The use of artificial intelligence (AI) tools in employment recruiting and hiring is proliferating. Until this past year, legal regulation has not kept pace. However, the tide is quickly turning, with AI legislation taking effect at the beginning of 2026 in three states, bringing overall regulation to five in total.

If you are an employer using any type of algorithmic tool to screen candidates or make employment decisions, and you recruit in multiple states, it is time to pay attention. There is no governing federal law, so states are enacting a patchwork of regulations, creating a compliance challenge for multi-state employers.

How To Get Started

Catalog what you use. Investigate every place and way you have machine learning, statistical modeling, data analytics, or software that helps with, influences, or impacts advertising for positions, recruiting, hiring, and/or employment decision-making.

Many employers may not realize they are using AI to assist with employment decisions. Do you use an applicant tracking system that scores candidates? What about a resume screening tool that auto-rejects applicants? If so, the laws discussed below likely apply to you.

Learn how you use AI tools. Understand and document how AI tools are used, whether auditing is available to create audit trails, what decisions AI has replaced, and what steps involve human oversight.

Be intentional with AI versus human decision making. Decide which steps are acceptable for AI assistance and which require human involvement. Ensure final decisions and outcomes are reviewed and approved by employees. Set routine reviews of audit trails and lookbacks to understand how AI tools have impacted decisions or outcomes.

Understand the scope of recruiting and hiring with AI tools. What is the scope and reach of your job postings? Are they available in all fifty states? Do your job descriptions identify where the position can be filled, that it can be filled in multiple locations, or that it can be filled anywhere as a remote position? Where are your offices and physical locations? Each jurisdiction has different requirements, and a key factor is whether you may be subject to one of the comprehensive state regulations discussed below because you advertise, recruit, and/or hire broadly.

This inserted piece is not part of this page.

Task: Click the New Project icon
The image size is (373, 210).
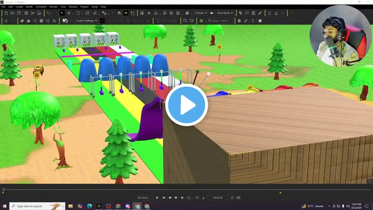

State and Local Laws Governing AI Use in Employment

New York City

In 2023, New York City enacted legislation governing the use of AI in hiring and promotional decisions. The city requires annual bias audits by independent auditors, public posting of audit results, and notice to candidates at least ten business days before using an AI tool relating to them. Penalties range from $375 for first violations to $1,500 for subsequent violations.

California

California enacted a comprehensive scheme effective October 1, 2025, that requires human oversight in all employment decision-making. An employer cannot rely exclusively on AI for final decisions. It also requires four-year record retention of AI criteria and results, applies traditional anti-discrimination protections to AI tools, and extends existing components of the Fair Employment and Housing Act to AI decision-making.

Colorado

In May 2024, Colorado passed the Colorado Artificial Intelligence Act, effective February 1, 2026. The law identifies hiring, compensation, promotion, performance management, and termination as high-risk AI areas. Employers with more than 50 employees must establish risk management policies, conduct annual impact assessments, and complete new assessments within 90 days of any AI system modifications. The law aims to prevent algorithmic discrimination and imposes civil liability on employers who violate it.

Illinois

In August 2024, Illinois passed House Bill 3773, which went into effect on January 1, 2026. This law requires expansive notification of AI use. Employers must notify candidates and employees when using AI for recruitment, hiring, promotion, discipline, and discharge. Illinois also prohibits AI that discriminates against protected classes, with remedies including back pay, reinstatement, emotional distress damages, and attorney’s fees.

Maryland

Similar to Illinois, Maryland began governing the use of facial recognition in 2020. Employers must obtain consent from an applicant before using facial recognition during an interview, demonstrated by the employee providing their name, date of the interview, and confirmation that they have read and understood what they are being asked to sign.

Texas

Effective January 1, 2026, Texas enacted its own version of legislation governing the use of AI in employment decision-making. Texas’ approach is to ban intentional discrimination resulting from AI tools, with the state attorney general having exclusive enforcement power. Employers receive notice and a 60-day cure period before penalties commence, with fines ranging from $12,000 for curable violations to $200,000 for incurable violations, and up to $40,000 per day for continuing violations.

Takeaways

If you use technology for employment decisions, it is crucial to understand what it does, how and where you recruit employees, and what laws apply. AI creates efficiencies and often excellent outcomes. However, employers must remain vigilant and address legal compliance at the outset of AI implementation and use. Getting ahead of potential legal penalties and discrimination claims is worth the upfront compliance costs.